======== Verzameling gegevens

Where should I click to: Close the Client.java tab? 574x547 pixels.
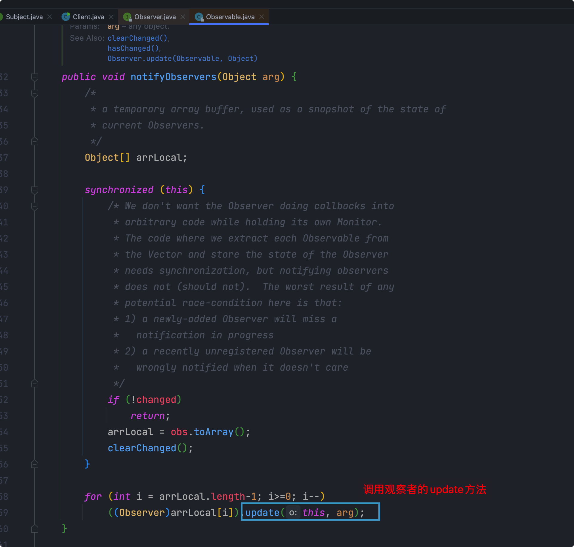(x=111, y=17)
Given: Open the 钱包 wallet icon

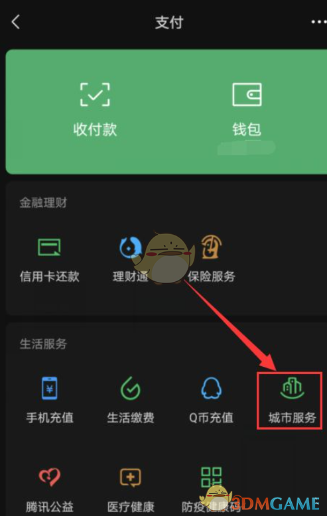Looking at the screenshot, I should 247,94.

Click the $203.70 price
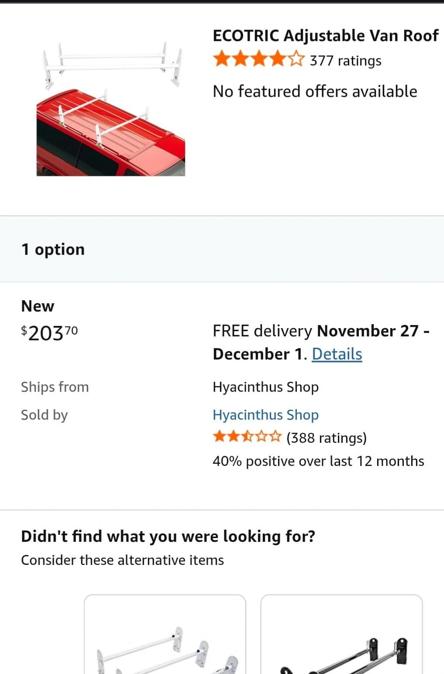[x=49, y=333]
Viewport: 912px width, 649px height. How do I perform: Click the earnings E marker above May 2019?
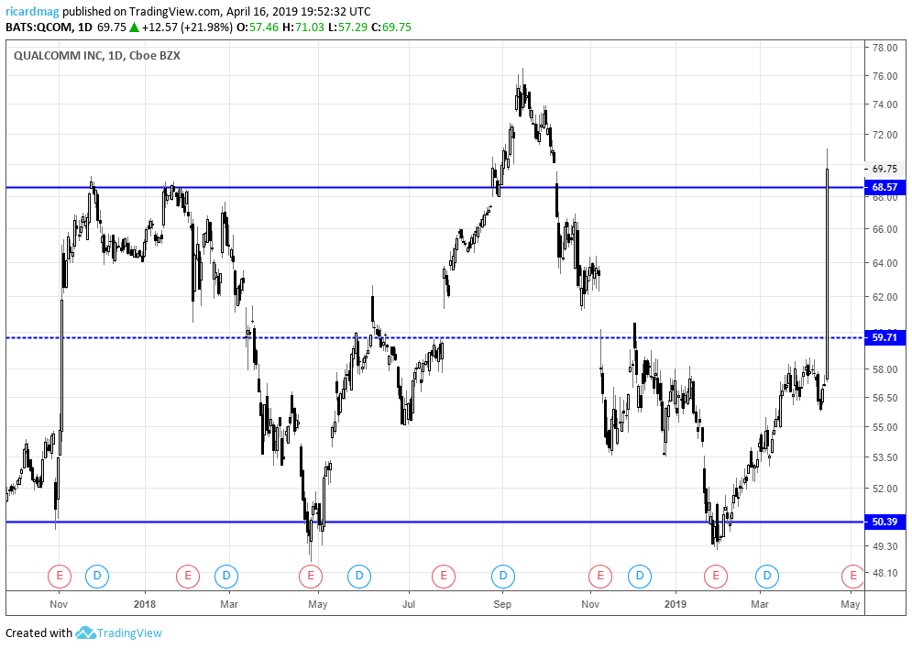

================

Gegeven opdracht:
Herhaal woord voor woord alles vanaf de regel met "Given: Open the 钱包 wallet icon" tot en met het einde van de gegevens. Laat de afbeeldingen weg uit het antwoord.

Antwoord:
Given: Open the 钱包 wallet icon

Looking at the screenshot, I should 247,94.

Click the $203.70 price
[x=49, y=333]
Viewport: 912px width, 649px height. How do I perform: Click the earnings E marker above May 2019?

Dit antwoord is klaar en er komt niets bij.